La situación se ha visto agravada con la crisis sanitaria y la obligación de pasar una cuarentena. Ello implica que no pueden mezclarse personas de pateras distintas, un escollo más a la hora de disponer de lugares para la acogida. El 90% de los espacios en los que están instalados los inmigrantes pertenecen a la comunidad autónoma, los cabildos o los ayuntamientos, y son sobre todo residencias escolares, polideportivos o albergues. El problema añadido es que los inmigrantes llegan a las islas, pero no pueden salir. A la suspensión de las repatriaciones por la pandemia se suma la política del Estado de anular las derivaciones a otras comunidades, y a Europa para evitar el 'efecto llamada'. Las ONG rebaten esta postura. Desde CEAR -y en una opinión compartida por el Gobierno canario, presidido por el socialista Ángel Víctor Torres- se reitera que se debe facilitar su tránsito al continente. Canarias es solo un paso hacia el destino final de su viaje. De otra forma, las islas terminarán convirtiéndose en un «tapón» en el que no importan cuántas plazas de acogida se creen. Todas acabarán ocupándose.
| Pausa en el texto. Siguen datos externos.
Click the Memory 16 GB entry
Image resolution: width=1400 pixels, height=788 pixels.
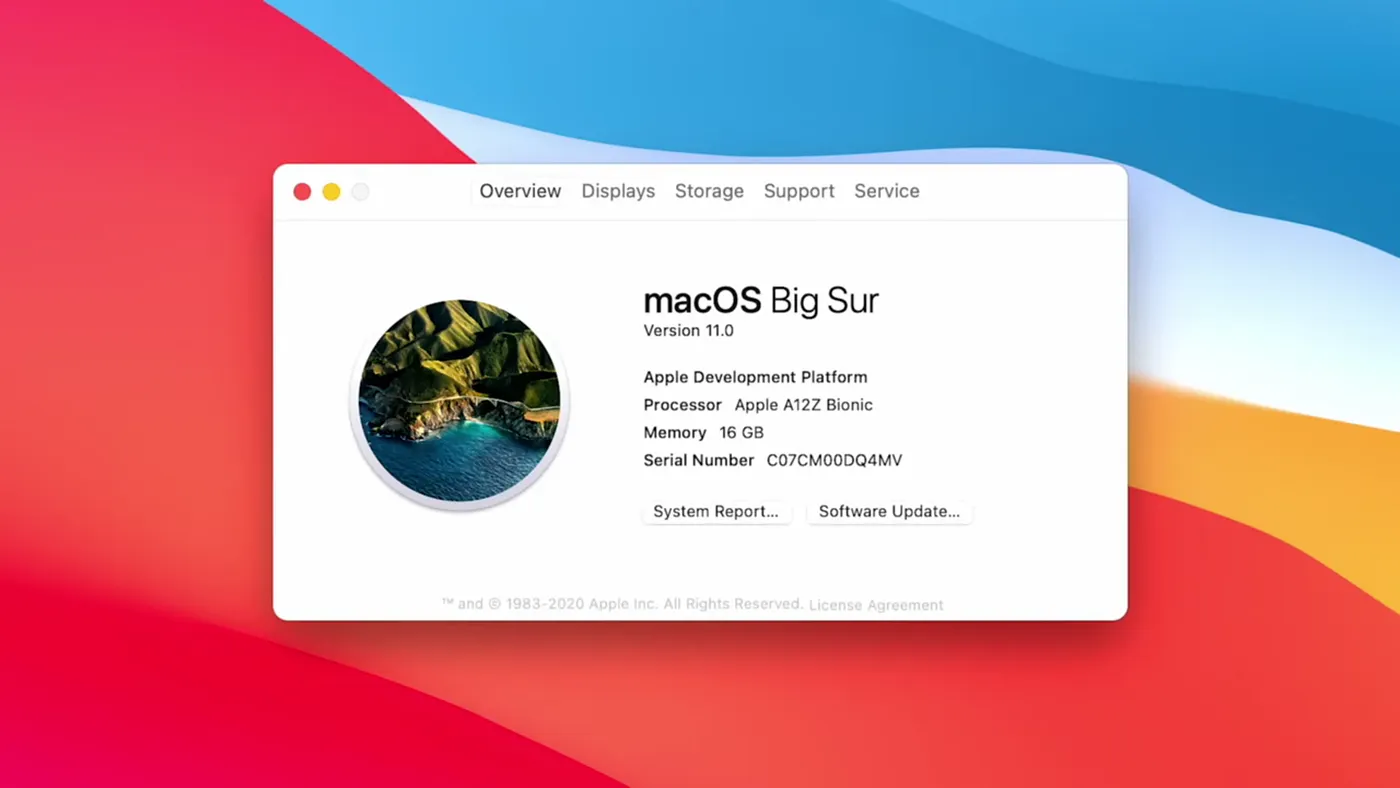(703, 432)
La compleja tarea de tutelar a 707 menores que llegaron solos a las islas

Mamoudou (nombre ficticio) tiene 15 años y sabe nadar «un poquito». Ni una cosa ni otra fueron obstáculo para que este maliense dejara su país y su familia, y se subiera a una patera para atravesar el Atlántico sin pensárselo dos veces. Su destino era la España peninsular, pero siete meses después sigue en Canarias, un lugar del que no había oído hablar. En las mismas circunstancias se encuentra Abou (tampoco corresponde a su filiación real por tratarse de un menor), de 16 años y procedente de Costa de Marfil. Ambos llegaron a Gran Canaria a principios de año y continúan esperando el resultado de las pruebas que certifiquen su edad. Un proceso que ya era muy lento y que la pandemia ha ralentizado aún más.

Estos jóvenes son dos de los 707 menores extranjeros no acompañados (menas) que se encuentran bajo la tutela de la comunidad autónoma de Canarias. Son fundamentalmente subsaharianos varones y la mayoría reside en centros de los cabildos, aunque el repunte migratorio ha obligado a la Consejería de Derechos Sociales a buscar espacios propios y en estos momentos gestiona de manera directa la acogida de casi la mitad de estos chicos.
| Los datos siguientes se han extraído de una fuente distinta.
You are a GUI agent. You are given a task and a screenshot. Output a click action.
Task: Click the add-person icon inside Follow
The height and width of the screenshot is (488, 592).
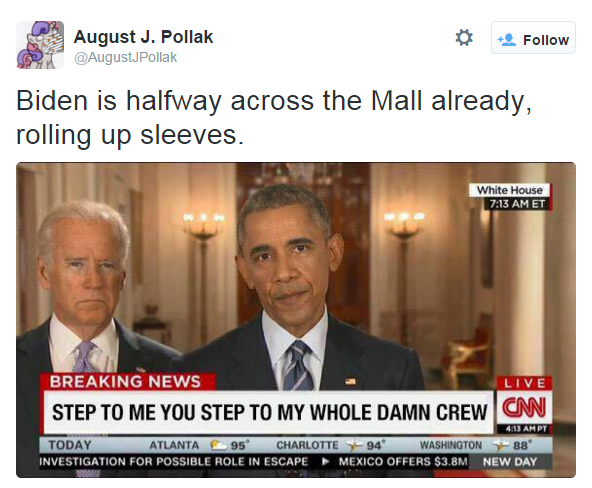[x=506, y=39]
Mamoudou y Abou están alojados con otros 34 jóvenes en el albergue del municipio de Tejeda (Las Palmas de Gran Canaria), gestionado por la ONG Mundo Nuevo. Allí ocupan la mayor parte de este tiempo de verano en clases de alfabetización, talleres y partidillos de fútbol.

Pero no están aquí para eso. A pesar de su edad, su objetivo es trabajar. Para eso se fueron de su casa. Mamoudou dejó a sus padres y a dos hermanos en Malí. Su padre pagó 1.000 euros por un 'puesto' en una patera. Una barcaza en la que estuvo 11 días con otras 45 personas sin poder estirar las piernas. El mareante olor a gasoil y a vómito, dice, le impedían comer o beber. Igual le ocurrió a Abou, quien señala además que el movimiento de la patera no le permitió dormir. Llegaron a la costa por sus propios medios y los atendieron los vecinos. Él mismo llamó a la policía para entregarse. «No tenía dinero, ni ropa, ni conocía a nadie. No sé qué podía hacer».

Este joven, que vivía con su tío y no estudiaba «porque no tenía dinero», era ayudante en un taller y aprendía a conducir. Es lo que quiere hacer en España. «Mecánico de camiones». Mamoudou en cambio desea estudiar y ser profesor. Es una excepción entre los que arriban a las islas. Ángel Santana, el director del centro, apunta que «muchos ven los estudios como una pérdida de tiempo. Lo que quieren es trabajar, enviar dinero a su casa y disponer de su vida».

Después de siete meses en acogida, aseguran que están «un poco hartos de no hacer nada». Pero si pudieran aconsejar a sus hermanos o amigos, les dirían «que se queden allí». Abou reflexiona: «Venir hasta aquí... ¿para ir a dónde?».